Lalique perfumes and colognes
Lalique is a French glasswear design house founded by artist, master ceramist and jeweler René Lalique. Born in the small village of Ay in 1860, and raised in both Paris and Ay, young René developed a fascination with the natural world which would fully express itself in later artworks. He formally studied art at College Turgot, but was forced to leave when his father passed away. At age 12, he began an apprenticeship with a Parisian goldsmith, catching classes in the evening when he could. He was able to further his education at Sydenham Art College in London.
He returned to England and worked as a freelance artist, while also designing jewelry for esteemed houses such as Cartier and Boucheron, before embarking on his own business in 1885. Jewelry at the time placed an emphasis on the quantity of precious stones in a piece, with the design being less important. Lalique changed the course of jewelry forever with this nature-inspired pieces that depicted animals and the female form. One of the best-known (and most-plagiarized) jewelers of the celebrated "Art Nouveau" period, Lalique eventually turned his focus from jewelry to glassware, with even greater success.
Lalique partnered with Francois Coty to develop beautiful vessels for perfume&mash;a revolutionary concept at the time. Perfume at the time was sold in ordinary glass vials, and the women who purchased it also had to purchase ornate and expensive decanters for their home if they wanted to store it in a more attractive vessel. Lalique designed the now-legendary containers and beautiful labels for some of Coty's early successes, such as L'Effleur and Ambre Antique. Lalique's other stroke of brilliance was in designing a manufacturing process which enabled production of the bottles on a massive scale, thereby reducing the cost and making the product more affordable and widely available.
This new concept of marketing perfume in beautiful vessels caught on, and Lalique would go on to design bottles for Roger & Gallet, Guerlain, Molinard, d'Orsay and Worth, among others.

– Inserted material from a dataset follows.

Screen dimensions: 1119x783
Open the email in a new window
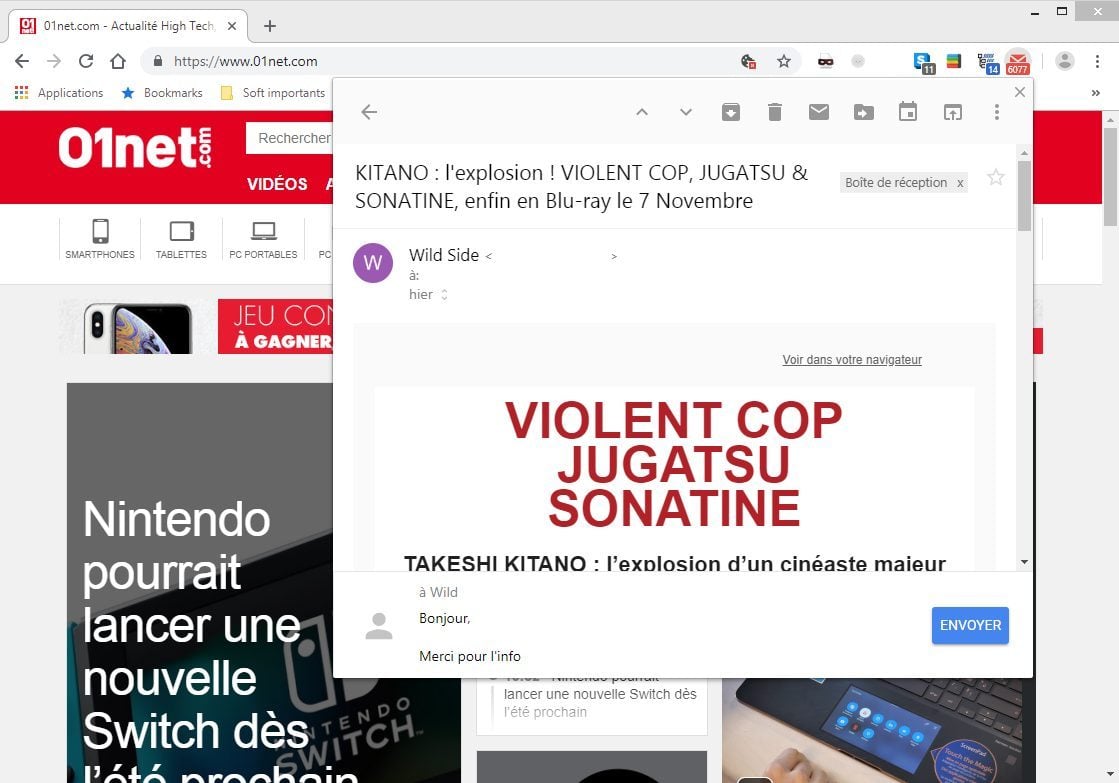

One of his most memorable creations is the beautiful dove flacon for Nina Ricci's L'Air du Temps.
Glass became the medium in which Lalique concentrated his efforts for the rest of his life. Not limited to simply perfume bottles, he also designed architectural installations and hood ornaments for luxury automobiles.

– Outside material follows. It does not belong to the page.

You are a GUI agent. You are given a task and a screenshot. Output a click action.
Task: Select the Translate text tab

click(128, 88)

Lalique passed away in 1945, but his artistic talent was passed down through generations. Lalique's granddaughter Marie-Claude, who was also a glass-maker, decided to create her own line of perfume in 1992, reviving her grandfather's tradition of offering perfume in beautiful vessels. The fragrances are produced in conjunction with Art & Fragrance, and since 1994, luxurious limited editions of the company's scents have been offered in sculptural bottles each year.